Functionalization of polylactide with multibranched poly(ethyleneimine) by in situ reactive extrusion

Abstract

Polylactide (PLA) was functionalized with multibranched polyethyleneimine (PEI) for the addition of active functional groups along the molecular chain by in situ reactive extrusion. The synthesis of PLA-PEI was performed in two steps through a PLA-maleate (PLA-MA) precursor varying the proportion of maleic anhydride (MA) at 1, 2, 3, or 4%(w/w) and the free radical initiator, 2,5-dimethyl-2,5-di-(tert-butylperoxy)hexane, at 0.1, 0.25, or 0.5% (w/w). The effects of the amount of initiator and MA on the degree of maleate grafting was investigated in terms of the acid value by titration.
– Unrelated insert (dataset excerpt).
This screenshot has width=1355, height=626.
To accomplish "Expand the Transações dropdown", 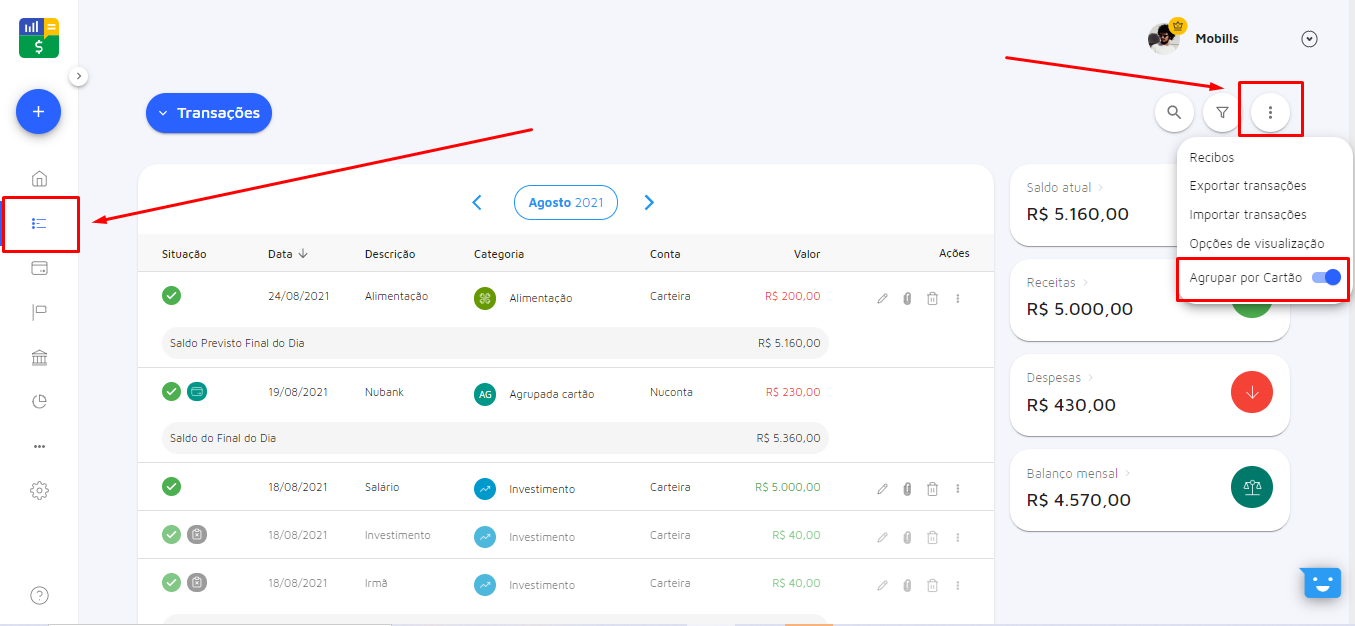I will pyautogui.click(x=209, y=113).
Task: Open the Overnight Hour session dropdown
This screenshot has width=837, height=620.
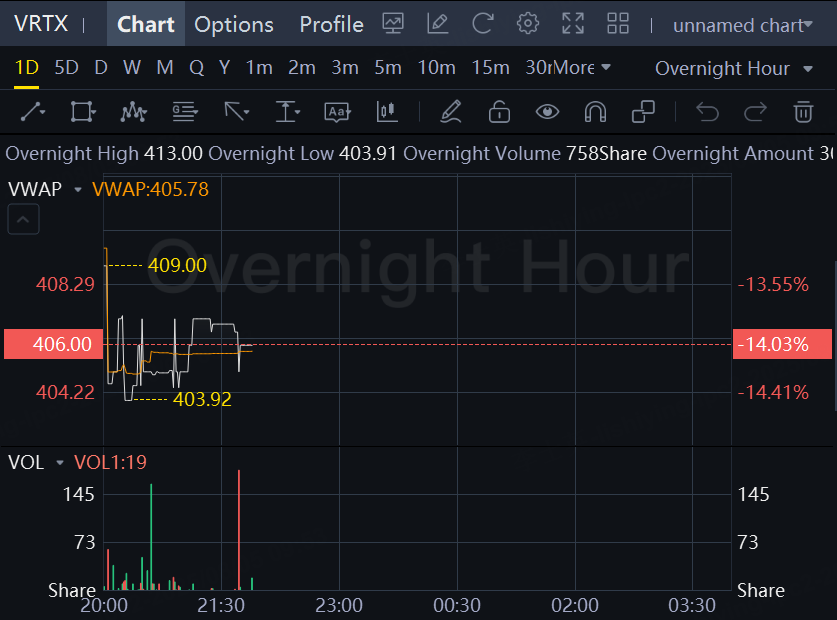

The %MA was found to depend on the amount of initiator, but not on the amount of MA. Next, two different molecular weights of PEI at different proportions [PEI800 at 1–4% (w/w) and PEI25k at 1–2% (w/w)] were modified onto the PLA-MA by the ring opening reaction of the anhydride group and the amino groups of PEI during extrusion. The amount of amino groups was quantitatively determined using the ninhydrin method. The structure of the obtained PLA-MA and PLA-PEI were characterized by Fourier transformed infrared spectroscopy and nuclear magnetic resonance analyses. Thermal properties were analyzed by differential scanning colorimetry. The molecular weight determination and melt flow index results implied the degradation of PLA during synthesis of the PLA-MA precursor, or substitution of PEI for PLA-PEI. Antibacterial properties of PLA-PEI were investigated against Escherichia coli and Staphylococcus aureus. The multibranched PLA-PEI800 showed a higher crystallization than neat PLA. The PLA modified with a PEI800 content of more than 1% (w/w) and PEI25k showed antibacterial activities against S. aureus in 24 h, but not against E. coli. The % reduction in the number of viable cells (colonies) was proportional to the amino group contents.